The way things were going, Bob Foster figured the end was near and there was no safer place to be than inside a rock in southern Utah.
That was 1979.
Nearly 30 years later, Foster still lives in a mammoth sandstone slab south of Moab, an astonishing creation he calls Rockland Ranch.
Through the years, Foster has carved eight homes and a "charity house" into the rock, creating comfortable and even luxurious dwellings.
When he started it all, Foster was a younger, stronger man - one driven by apocalyptic fears and his fundamentalist Mormon faith to find a safe haven to rear his polygamous family.
He found it on 82 acres in the sagebrush desert, an edge-of-the-world spot off a twisting, red dirt road and dominated by a massive sandstone formation.
"It was crystal clear this is the place," Foster said. "I knew I was to cut holes in rocks for a refuge center."
Foster signed a 50-year lease for the property, located on state school trust land, and began blasting home-sized holes in the sandstone.
= = =
DIRECTIONS:
1 – Translate this sentence from the Rockland Ranch article into Spanish: "He found it on 82 acres in the sagebrush desert, an edge-of-the-world spot off a twisting, red dirt road and dominated by a massive sandstone formation."
2 – Carry the Rockland Ranch article forward from its final sentence.
= = =
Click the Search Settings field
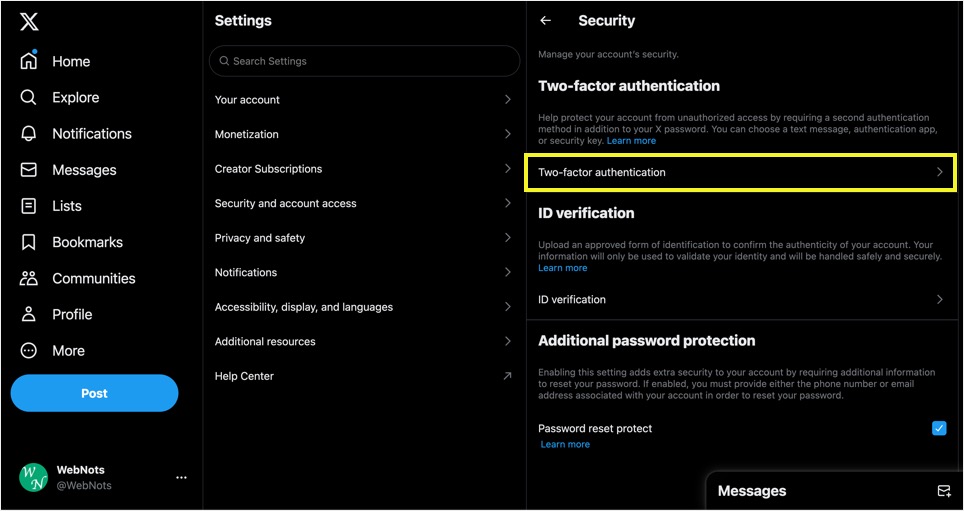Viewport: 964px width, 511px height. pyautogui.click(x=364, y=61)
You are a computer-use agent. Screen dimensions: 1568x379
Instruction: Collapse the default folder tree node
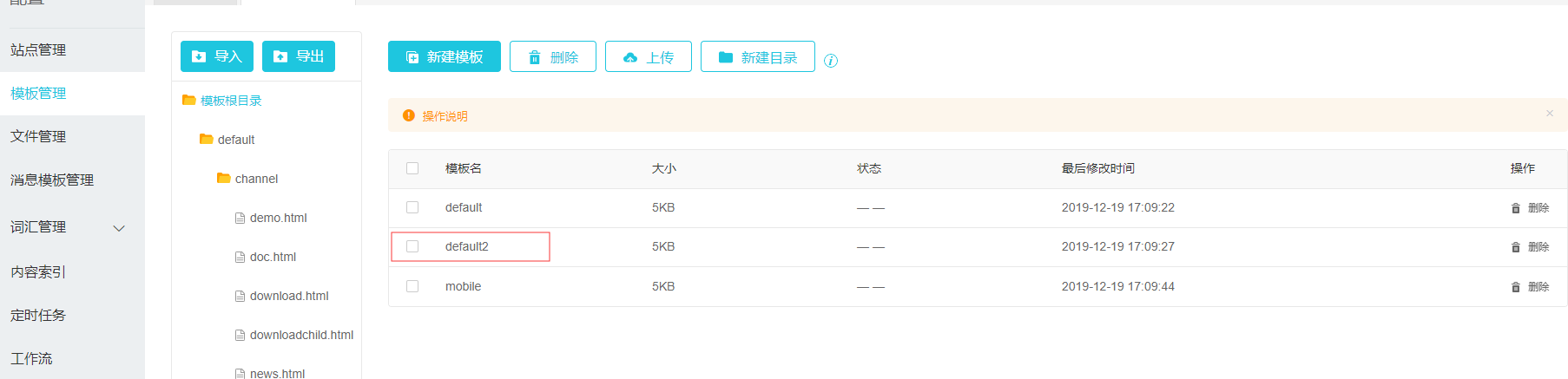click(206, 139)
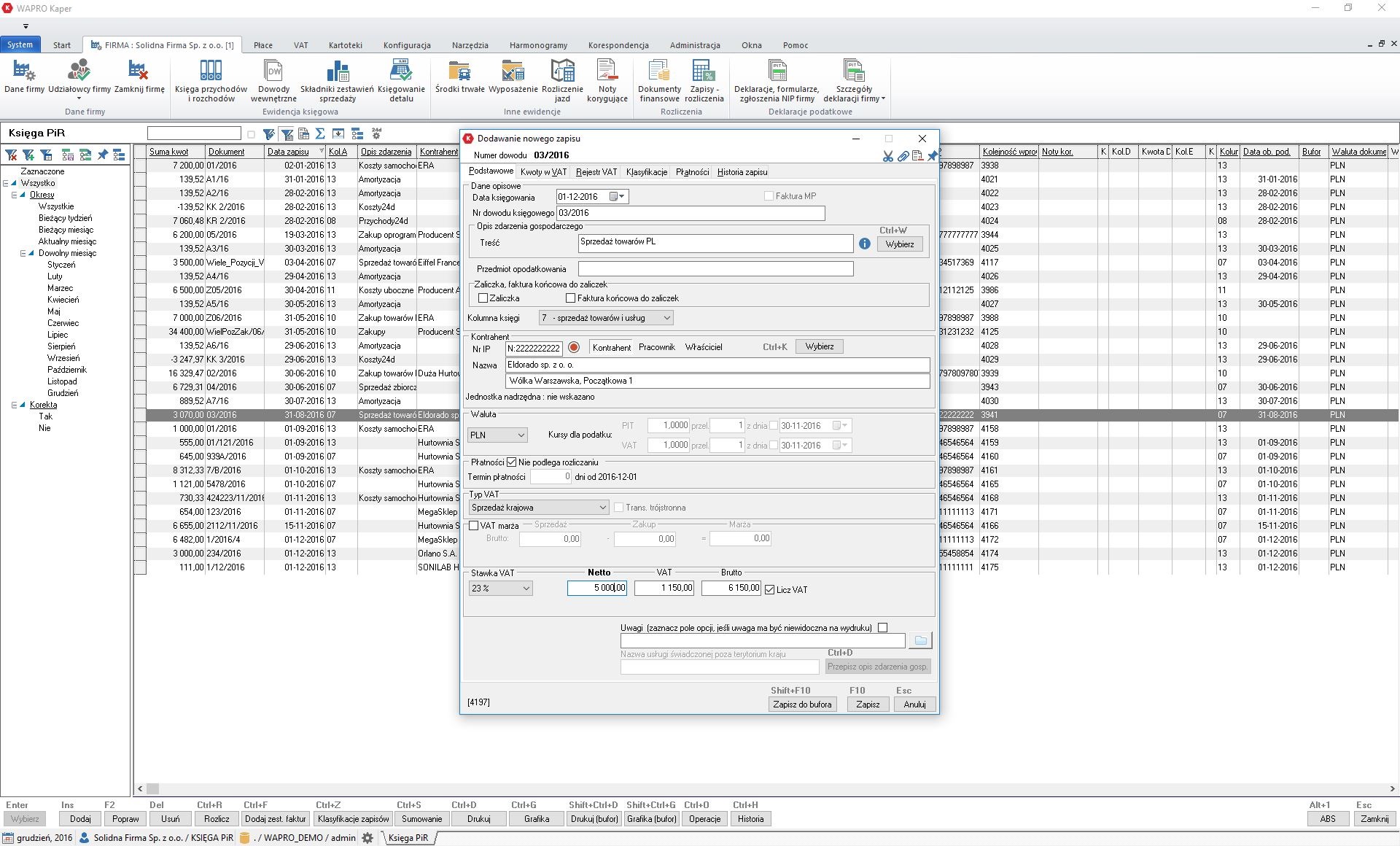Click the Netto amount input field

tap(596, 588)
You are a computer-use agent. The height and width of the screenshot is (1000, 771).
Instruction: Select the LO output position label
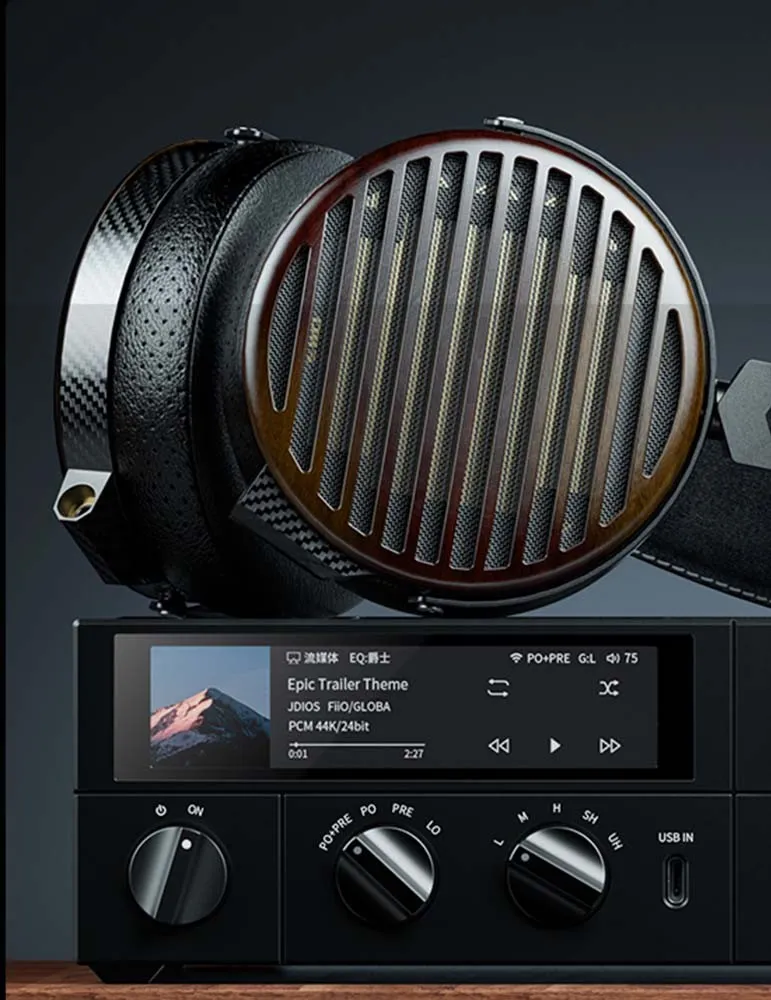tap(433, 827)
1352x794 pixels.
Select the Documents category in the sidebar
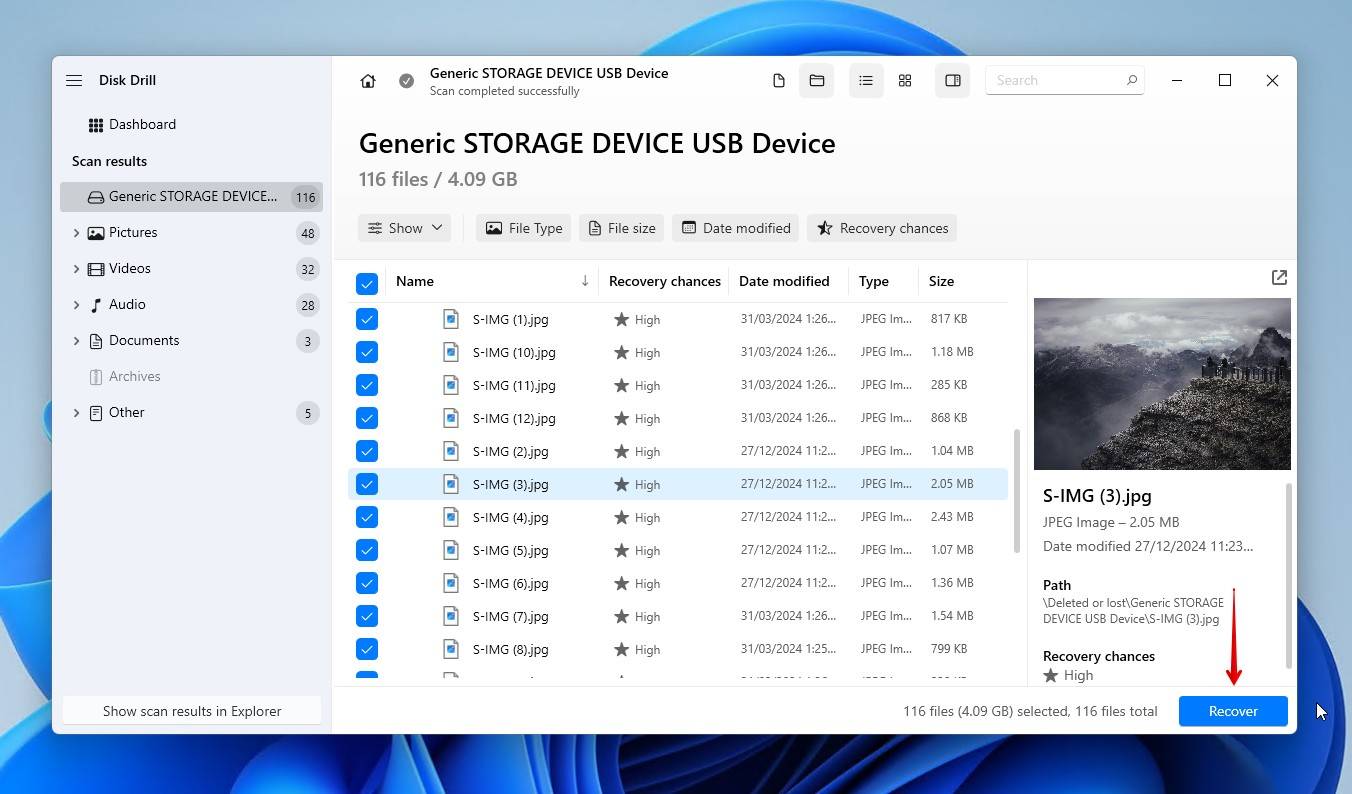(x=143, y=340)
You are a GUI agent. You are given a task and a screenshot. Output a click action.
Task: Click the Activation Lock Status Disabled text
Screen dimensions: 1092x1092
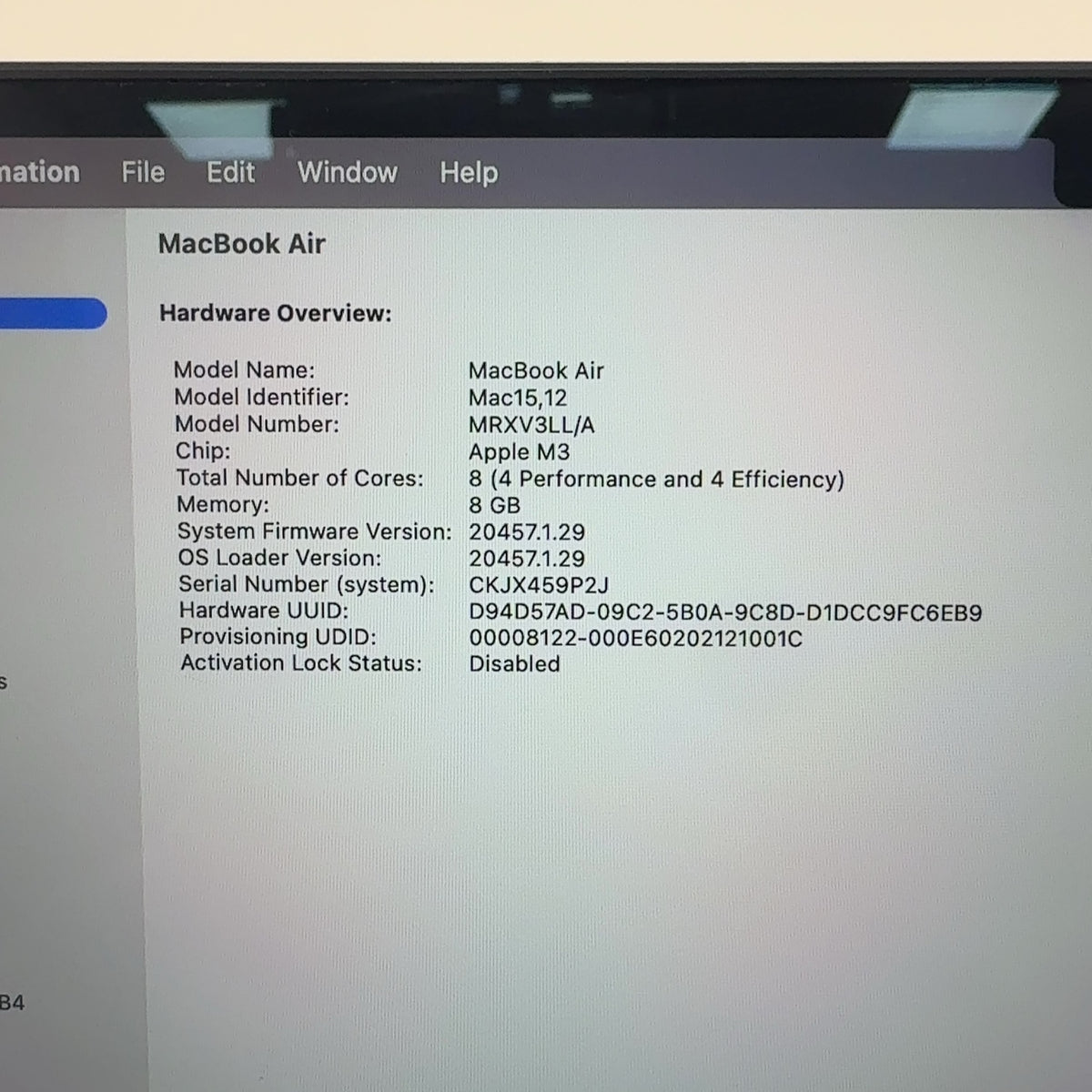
= = =
RESPONSES FOR EACH TASK:
1 – Lo encontró en 82 acres del desierto de artemisa, un lugar en el fin del mundo a un lado de un sinuoso camino de tierra roja y dominado por una enorme formación de arenisca.

2 –
There are 22 years left on the lease, which runs about $6,400 per year, but Foster doesn't expect the government to last that long.
So his work continues.
Foster's most recent project: the ''Charity House,'' a 10,800-square-foot space that will include 12 apartments, a library, chapel, baptismal font, kitchen, dining area, pantry and laundry.
"I didn't expect I'd be here but here I am," said Foster, 82, who has three wives (his first wife divorced him) and 38 children. "I told the Lord I'd be out here until I was 75, but he had other plans."
'The Lord made me so strong'
Foster is a lanky man with bright blue eyes and skin mottled by rock blasts and desert sun. He once worked as a seminary teacher for The Church of Jesus Christ of Latter-day Saints.
The LDS Church, which publicly disavowed polygamy in 1890, excommunicated Foster in 1972 after he became a fundamentalist and took three wives. Two had taken seminary classes from him years before they married.
He was convicted of bigamy in 1974 and spent 20 days in jail doing "hard labor" - washing the sheriff's car.
"I figured it was a new mission," said Foster, who to this day remains a compelling preacher.
The experience, though, helped give urgency to his pursuit of a safe haven for his family and friends.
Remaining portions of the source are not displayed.